Speedway income from operations was $419 million in the fourth quarter of 2020, compared with $290 million for the fourth quarter of 2019. Speedway adjusted EBITDA was $426 million in the fourth quarter of 2020, versus $418 million for the fourth quarter of 2019. Fourth-quarter 2020 results reflect higher fuel margins partially offset by lower fuel volumes compared to the prior year.
Speedway fuel margin was 28.99 cents per gallon in the fourth quarter of 2020, versus 26.11 cents per gallon in the fourth quarter of 2019. Same-store merchandise sales increased by 1.8% year-over-year and Speedway same-store gasoline sales volume decreased by 18.1% year-over-year.

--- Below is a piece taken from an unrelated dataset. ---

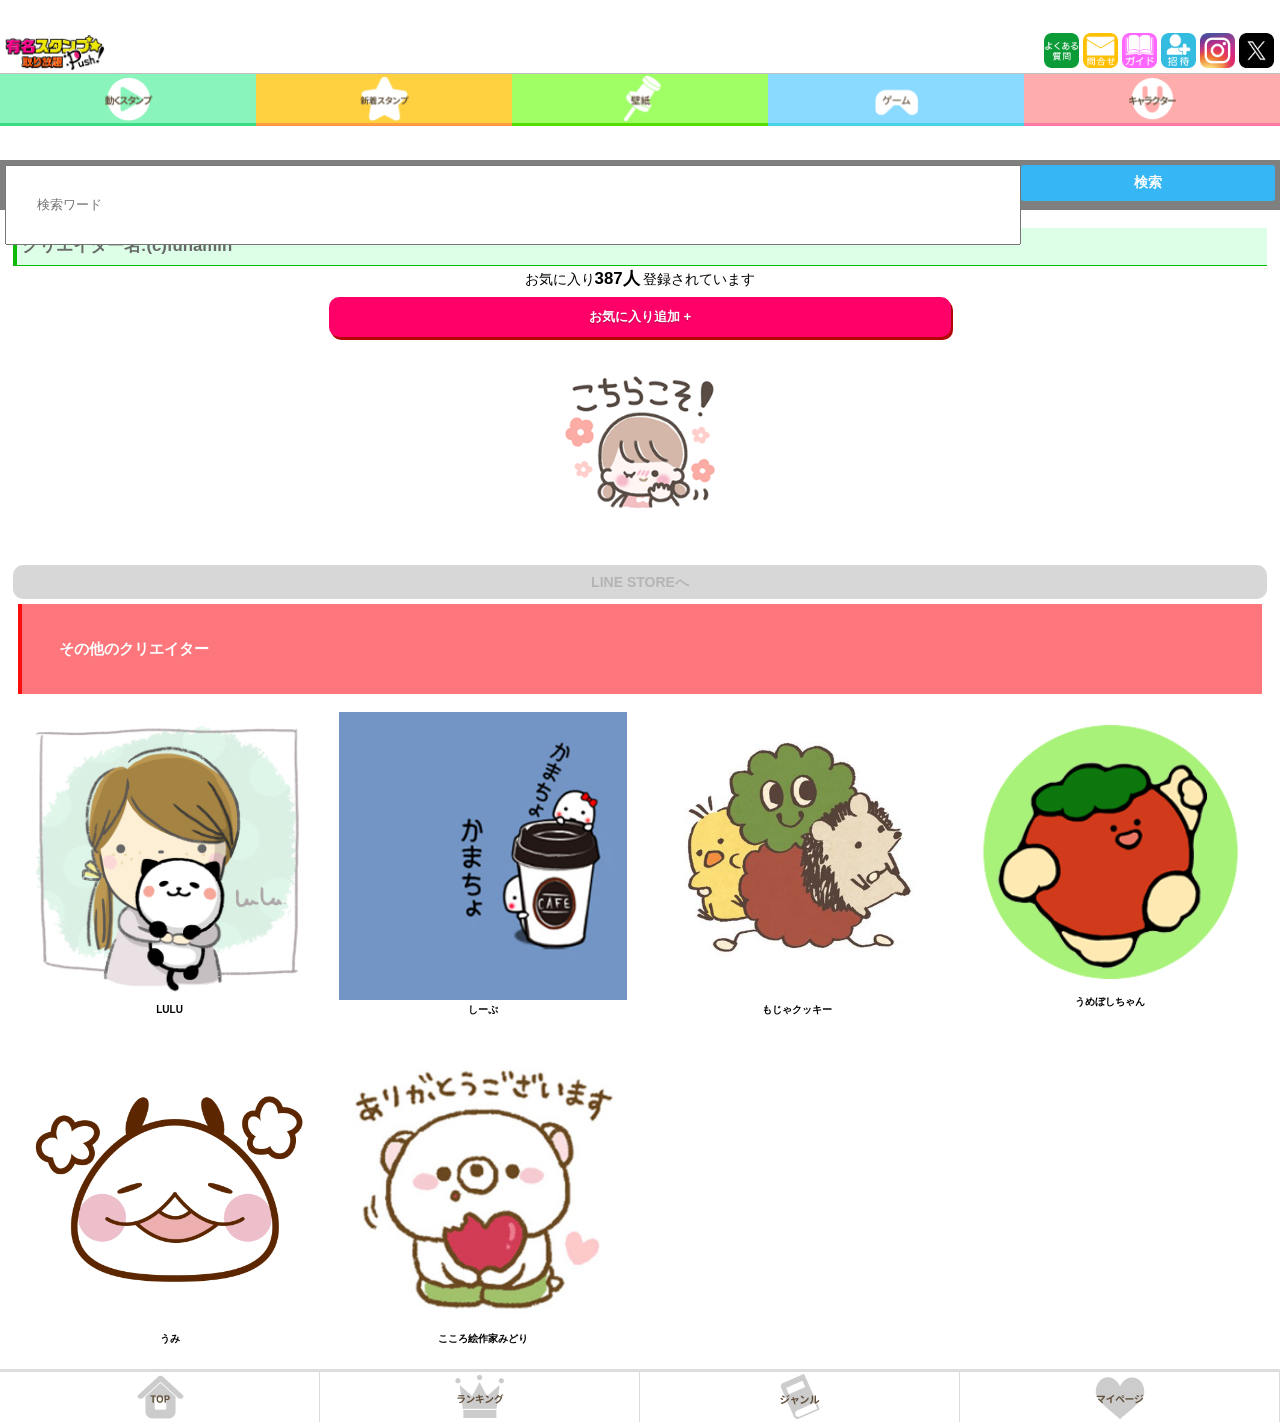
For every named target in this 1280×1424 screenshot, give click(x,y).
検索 (1148, 182)
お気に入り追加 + (640, 316)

Financial Position and Liquidity
As of Dec. 31, 2020, the company had $540 million in cash and cash equivalents (excluding MPLX's cash and cash equivalents of $15 million), no borrowings outstanding under its $5 billion five-year bank revolving credit facility, no borrowings outstanding under its two $1 billion 364-day bank revolving credit facilities, and no borrowings outstanding under its $750 million trade receivables securitization facility. The company took advantage of attractive commercial paper rates available during the quarter and had $1.0 billion of outstanding commercial paper borrowings as of Dec. 31, 2020. MPC does not intend to have outstanding commercial paper borrowing in excess of available capacity under its bank revolving credit facilities.
In the fourth quarter, the company redeemed all of the $475 million outstanding aggregate principal amount of its senior notes due October 2022 and repaid all of the $650 million outstanding aggregate principal amount of its senior notes due December 2020.
Strategic and Operations Update
The company continues to progress activities related to the $21 billion sale of Speedway to 7-Eleven, targeting a close of the transaction by the end of the first quarter of 2021. The company expects to use proceeds from the sale to strengthen the balance sheet and return capital to shareholders. The arrangement includes a 15-year fuel supply agreement and the opportunity to supply additional 7-Eleven locations.
The Dickinson, North Dakota, renewable fuels facility is ramping operations and is on-track to reach full production by the end of the first quarter. At full capacity, the facility is expected to produce 12,000 barrels per day of renewable diesel from corn and soybean oil. MPC intends to sell the renewable diesel into the California market to comply with the California Low Carbon Fuel Standard.
The company also progressed activities associated with the conversion of the Martinez refinery to a renewable diesel facility. Discussions with feedstock suppliers and definition engineering activities continue to advance. As envisioned, the Martinez facility would be expected to start producing renewable diesel by the second half of 2022, with a potential to build to full capacity of 48,000 barrels per day by the end of 2023.
Consistent with MPC's midstream strategy of developing long-haul pipelines and other logistics solutions, several projects advanced during the quarter, including the Wink to Webster crude oil pipeline, the Whistler natural gas pipeline, and the reversal of the Capline crude pipeline. Each of these projects is backed by minimum volume commitments.